Um em cada quatro aviões Rafale produzido na fábrica de Mérignac, sudoeste da França, será destinado à exportação, observa o jornal. Esse número poderá aumentar se outros países também decidirem comprar o modelo de caça francês, escreve o diário.

Depois do fracasso para a venda dos aviões ao Brasil, o anúncio do contrato, feito durante a visita do primeiro-ministro indiano Narendra Modi a Paris, abre perspectivas ainda mais otimistas para o Rafale, já que negociações estão em curso com Nova Déli para a compra de um total de 126 aparelhos, sendo que 108 deverão ser montados na Índia.

Lições de um sucesso

Segundo Les Echos, o Rafale era um avião "maldito" e símbolo do fracasso de um país arrogante, que "passava seu tempo a conceber produtos com tecnologia de ponta, mas ao mesmo tempo caros e complexos".

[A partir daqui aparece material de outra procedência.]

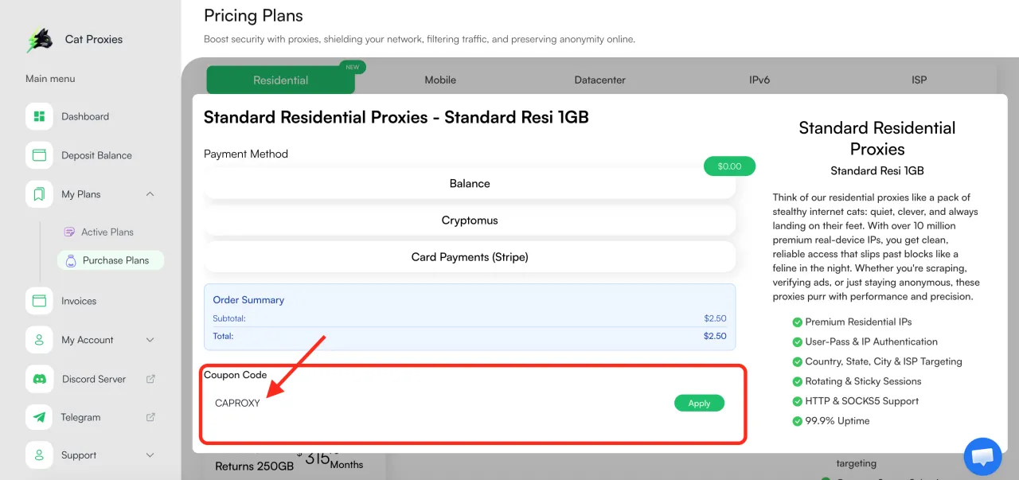Click the Support headset icon
The width and height of the screenshot is (1019, 480).
(39, 455)
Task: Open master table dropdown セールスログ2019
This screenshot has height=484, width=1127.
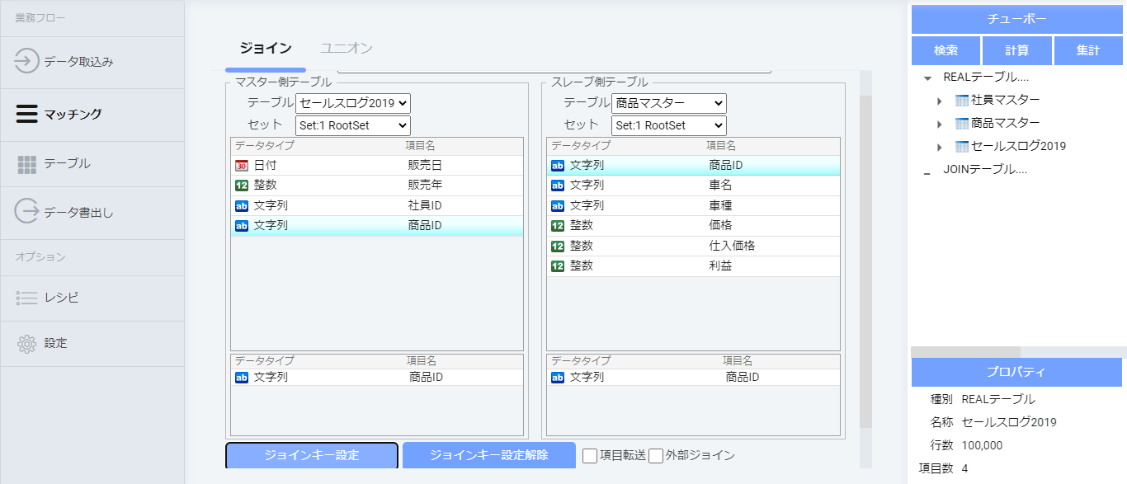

O editorial do diário econômico destaca três lições adquiridas com as vendas para o Egito e a Índia: a primeira é de que a insistência vale a pena e não existe fatalidade quando o produto é bom, porque sempre encontra seu mercado.

A segunda lição é de que a França mostrou que é um ator importante em um setor estratégico e de forte crescimento. O país não tem uma indústria obsoleta, como regularmente apontam os críticos do governo.

E, por último, a venda do Rafale é uma prova bem sucedida da parceira de várias empresas com o Estado, que deu um exemplo de "pragmatismo discreto" nas negociações.